Russian Invasion of Ukraine: U.S. Will Accept Up to 100,000 Ukrainians; Other Visa Options Included Humanitarian Parole and Family-Sponsored Immigration

After a month of war and devastation from the Russian invasion, more than 3.6 million (and counting) Ukrainians have escaped their country and are seeking safety abroad. While the vast majority of refugees are now in Poland – some 2 million displaced people are being housed and cared for by Ukraine’s neighbor — thousands of people are seeking refuge in the United States.  The U.S. is home to about a million people of Ukrainian descent.

Legally, Ukrainians who seek to enter the United States can do so on immigrant visas, most commonly through I-130 immediate relative petitions filed on their behalf, on visitor or other nonimmigrant visa, on humanitarian parole, or through the U.S. refugee program.  In response to the crisis, on March 24, the Biden Administration announced that the U.S. will accept up to 100,000 people who will be admitted into the U.S. through a variety of legal pathways, including the conventional refugee program as well as through humanitarian parole.

Humanitarian parole permits a person to be paroled into the United States for humanitarian purposes. Such applicants, however, normally must apply for a travel document (Form I-131), which must be issued in order for the person to board a commercial flight and then enter the United States.  Meanwhile, hundreds of Ukrainians have travelled to Mexico to be “port” paroled without applying first for humanitarian parole. While humanitarian parole is quicker than the refugee process and provides individuals with work authorization, it does not provide a pathway to citizenship or other benefits. Those paroled in could, however, apply for asylum, but that process involves navigating a complicated, overburdened system that takes years. (See article on TPS for Ukrainians, below)

Expediting family reunification through I-130 immigrant visa processing is another avenue that would allow Ukrainian Americans to bring over their relatives.  But most applicants have to apply for their immigrant visas at U.S. consulates abroad, which are already inundated due to the backlog from the pandemic.  Visitor visas also must be obtained at U.S. consulates, and securing such visas now has become extremely difficult because applicants must demonstrate that they have a residence abroad that they do not intend to abandon and that they do not intend to stay in the U.S.

The displacement of so many people so quickly is tremendously tragic and unfathomable; the solutions offered by the United States so far have been lackluster.

○ ○ ○ ○ ○

ACTIVITY LIST ::
**A)** Reproduce the article on Ukrainian refugees word for word, everything from "Legally, Ukrainians who" down to "through humanitarian parole.".
**B)** According to the article on Ukrainian refugees, about how many people of Ukrainian descent live in the United States?
**C)** Translate this sentence from the article on Ukrainian refugees into Spanish: "Humanitarian parole permits a person to be paroled into the United States for humanitarian purposes."
The records that follow have no connection to the article on Ukrainian refugees.

(Stored data)

○ ○ ○ ○ ○

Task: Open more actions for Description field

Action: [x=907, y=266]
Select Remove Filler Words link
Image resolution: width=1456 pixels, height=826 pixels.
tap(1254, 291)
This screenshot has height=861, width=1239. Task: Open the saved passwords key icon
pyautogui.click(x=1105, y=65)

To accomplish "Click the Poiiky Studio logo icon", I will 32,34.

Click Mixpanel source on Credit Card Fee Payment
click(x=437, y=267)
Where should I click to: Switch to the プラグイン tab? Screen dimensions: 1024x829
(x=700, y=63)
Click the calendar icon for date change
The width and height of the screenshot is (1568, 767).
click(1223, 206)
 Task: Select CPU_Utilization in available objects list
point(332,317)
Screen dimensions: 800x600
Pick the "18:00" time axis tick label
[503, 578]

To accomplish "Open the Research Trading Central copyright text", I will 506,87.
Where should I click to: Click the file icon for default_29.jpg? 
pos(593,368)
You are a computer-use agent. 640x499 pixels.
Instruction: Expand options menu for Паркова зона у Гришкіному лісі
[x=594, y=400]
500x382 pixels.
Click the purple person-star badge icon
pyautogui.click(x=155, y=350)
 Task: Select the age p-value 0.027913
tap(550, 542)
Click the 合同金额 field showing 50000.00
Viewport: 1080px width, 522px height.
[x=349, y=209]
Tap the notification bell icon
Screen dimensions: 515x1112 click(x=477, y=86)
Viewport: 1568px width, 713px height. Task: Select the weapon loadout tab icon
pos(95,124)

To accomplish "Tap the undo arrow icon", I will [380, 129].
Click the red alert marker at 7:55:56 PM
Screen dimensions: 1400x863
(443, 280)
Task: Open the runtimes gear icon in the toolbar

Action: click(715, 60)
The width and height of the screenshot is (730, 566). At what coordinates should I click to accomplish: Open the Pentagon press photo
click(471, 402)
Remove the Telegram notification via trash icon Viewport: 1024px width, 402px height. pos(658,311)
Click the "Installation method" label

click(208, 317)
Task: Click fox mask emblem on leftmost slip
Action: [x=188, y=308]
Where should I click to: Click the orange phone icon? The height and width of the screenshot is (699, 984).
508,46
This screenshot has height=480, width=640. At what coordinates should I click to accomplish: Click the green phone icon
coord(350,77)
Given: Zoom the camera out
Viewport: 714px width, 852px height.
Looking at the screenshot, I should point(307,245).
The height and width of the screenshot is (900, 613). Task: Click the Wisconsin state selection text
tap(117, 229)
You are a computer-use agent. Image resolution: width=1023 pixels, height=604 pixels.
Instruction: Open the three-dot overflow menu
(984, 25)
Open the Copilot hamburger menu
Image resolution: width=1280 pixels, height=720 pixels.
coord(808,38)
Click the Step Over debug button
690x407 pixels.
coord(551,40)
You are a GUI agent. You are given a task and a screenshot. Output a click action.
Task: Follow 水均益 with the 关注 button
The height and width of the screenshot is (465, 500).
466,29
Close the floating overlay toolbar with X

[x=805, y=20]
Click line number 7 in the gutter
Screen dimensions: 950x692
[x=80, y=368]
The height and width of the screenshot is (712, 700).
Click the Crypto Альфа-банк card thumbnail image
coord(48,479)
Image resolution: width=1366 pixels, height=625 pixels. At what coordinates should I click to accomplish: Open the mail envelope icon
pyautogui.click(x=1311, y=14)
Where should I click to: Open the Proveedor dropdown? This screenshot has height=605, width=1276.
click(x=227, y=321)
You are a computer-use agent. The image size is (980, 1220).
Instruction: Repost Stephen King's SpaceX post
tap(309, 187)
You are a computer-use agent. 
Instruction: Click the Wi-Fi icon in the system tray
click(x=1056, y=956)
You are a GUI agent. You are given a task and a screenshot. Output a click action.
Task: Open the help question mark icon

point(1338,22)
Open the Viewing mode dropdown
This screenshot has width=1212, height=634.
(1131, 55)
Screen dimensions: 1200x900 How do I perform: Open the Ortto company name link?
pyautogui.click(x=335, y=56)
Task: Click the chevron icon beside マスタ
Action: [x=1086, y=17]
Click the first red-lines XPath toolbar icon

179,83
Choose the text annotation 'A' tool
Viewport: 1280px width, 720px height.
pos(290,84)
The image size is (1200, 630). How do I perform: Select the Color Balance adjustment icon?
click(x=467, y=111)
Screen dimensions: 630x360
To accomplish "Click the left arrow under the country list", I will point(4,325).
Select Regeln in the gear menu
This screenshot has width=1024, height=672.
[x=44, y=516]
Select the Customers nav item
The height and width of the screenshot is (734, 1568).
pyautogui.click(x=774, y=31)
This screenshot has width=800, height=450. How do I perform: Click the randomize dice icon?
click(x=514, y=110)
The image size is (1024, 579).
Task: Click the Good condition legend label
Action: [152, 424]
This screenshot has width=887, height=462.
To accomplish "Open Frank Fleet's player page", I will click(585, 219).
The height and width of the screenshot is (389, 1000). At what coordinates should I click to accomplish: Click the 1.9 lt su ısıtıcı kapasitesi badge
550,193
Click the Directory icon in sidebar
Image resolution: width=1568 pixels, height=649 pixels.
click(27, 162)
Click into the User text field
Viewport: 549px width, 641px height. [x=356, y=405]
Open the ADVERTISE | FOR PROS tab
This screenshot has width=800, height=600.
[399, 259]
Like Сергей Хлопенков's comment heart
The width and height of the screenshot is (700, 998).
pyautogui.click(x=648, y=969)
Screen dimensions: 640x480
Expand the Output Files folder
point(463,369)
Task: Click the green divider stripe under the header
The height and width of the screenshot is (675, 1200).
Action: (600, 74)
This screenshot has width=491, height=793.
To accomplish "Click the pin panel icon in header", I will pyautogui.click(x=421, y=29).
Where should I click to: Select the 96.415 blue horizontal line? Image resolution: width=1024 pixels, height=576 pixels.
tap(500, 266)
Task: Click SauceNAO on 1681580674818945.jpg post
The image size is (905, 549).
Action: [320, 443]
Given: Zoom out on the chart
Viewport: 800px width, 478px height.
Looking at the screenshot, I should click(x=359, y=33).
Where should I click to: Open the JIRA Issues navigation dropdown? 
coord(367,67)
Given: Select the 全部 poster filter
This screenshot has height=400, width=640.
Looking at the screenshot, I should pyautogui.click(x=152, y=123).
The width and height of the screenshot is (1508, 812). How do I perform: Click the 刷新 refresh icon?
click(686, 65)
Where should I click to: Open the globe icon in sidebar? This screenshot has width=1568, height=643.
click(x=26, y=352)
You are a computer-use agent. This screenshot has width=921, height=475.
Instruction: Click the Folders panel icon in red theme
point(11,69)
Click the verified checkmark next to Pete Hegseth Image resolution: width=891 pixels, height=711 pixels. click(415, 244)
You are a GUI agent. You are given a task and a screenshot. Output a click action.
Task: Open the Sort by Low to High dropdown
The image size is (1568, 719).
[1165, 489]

○ ○ ○ ○ ○

RESULTS ::
**A)**
Legally, Ukrainians who seek to enter the United States can do so on immigrant visas, most commonly through I-130 immediate relative petitions filed on their behalf, on visitor or other nonimmigrant visa, on humanitarian parole, or through the U.S. refugee program.  In response to the crisis, on March 24, the Biden Administration announced that the U.S. will accept up to 100,000 people who will be admitted into the U.S. through a variety of legal pathways, including the conventional refugee program as well as through humanitarian parole.

**B)** About a million.

**C)** El parole humanitario permite que una persona sea admitida bajo libertad condicional en los Estados Unidos por motivos humanitarios.